Torna ancora a far parlare di sé Banksy, lo street artist più noto e misterioso del mondo. E lo fa come al solito in maniera tagliente, incisiva, forte, scegliendo di commentare a modo suo la grande mostra su Jean-Michael Basquiat ospitata dal 21 settembre scorso fino al 28 gennaio 2018 presso il Barbican Centre di Londra, il più grande centro teatrale d’Europa. Due nuovi graffiti di Banksy sono infatti apparsi sul muro del Barbican, entrambi ispirati alle opere del grande artista e writer americano, scomparso nel 1988 a soli 27 anni per overdose.
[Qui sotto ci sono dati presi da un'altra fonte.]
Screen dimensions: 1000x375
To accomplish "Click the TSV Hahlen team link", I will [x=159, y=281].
La conferma dell’autenticità dei graffiti è arrivata dall’account ufficiale Instagram di Banksy. Nel primo dei tre post pubblicati sul social si legge: “Una nuova grande mostra di Basquiat apre al Barbican – un posto che normalmente non vede l’ora di cancellare qualsiasi graffito dai propri muri”. Attraverso queste parole, Banksy si riferisce al fatto che Basquiat prima di essere “riconosciuto” come pittore fosse in origine un writer, un artista di strada e quindi i graffiti costituivano la parte fondamentale della sua arte.
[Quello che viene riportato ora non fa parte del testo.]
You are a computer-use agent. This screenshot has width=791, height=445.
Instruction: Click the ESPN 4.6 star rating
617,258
Le opere murali richiamano entrambe, in modo molto chiaro, lo stile e la poetica dell’artista statunitense Basquiat. Nel primo graffito, che sembra volersi prendere gioco della mostra, è raffigurata una ruota panoramica e diverse persone in coda alla biglietteria. Banksy sostituisce però le cabine della ruota con le corone, motivo ricorrente nelle opere di Basquiat. La polemica sembra dunque diretta a un utilizzo delle opere dell’artista, messe in mostra in un centro teatrale, luogo ideologicamente lontano da ciò che la sua arte di strada voleva esprimere e alludendo, tra le righe, al diverso trattamento che subiscono i graffiti dentro al museo e fuori. Questo costituisce un chiaro riferimento al tema della trasformazione dell’arte di strada in mera attrazione commerciale.

Nel secondo murales, il più grande, è ritratto il protagonista del famoso dipinto di Basquiat Boy and Dog in a Johnnypump (risalente al 1982) mentre viene perquisito da due agenti della polizia londinese. La figura, che può essere interpretata come un autoritratto di Basquiat, viene ripresa da Banksy in chiave satirica, per alludere al trattamento che avrebbe subito oggi l’artista se fosse stato semplicemente un ragazzo di colore intento a disegnare dei graffiti sui muri, e non il grande artista internazionale conteso da musei e collezionisti.Nel post Instagram, sotto questa immagine, Bnaksy scrive: “Ritratto di Basquiat mentre la polizia gli dà il benvenuto – una collaborazione (non ufficiale) con la nuova mostra di Basquiat”. Questo secondo murales fa riferimento, probabilmente, al modo in cui l’artista afroamericano verrebbe trattato oggi, cioè fermato e perquisito con più probabilità rispetto a un uomo bianco.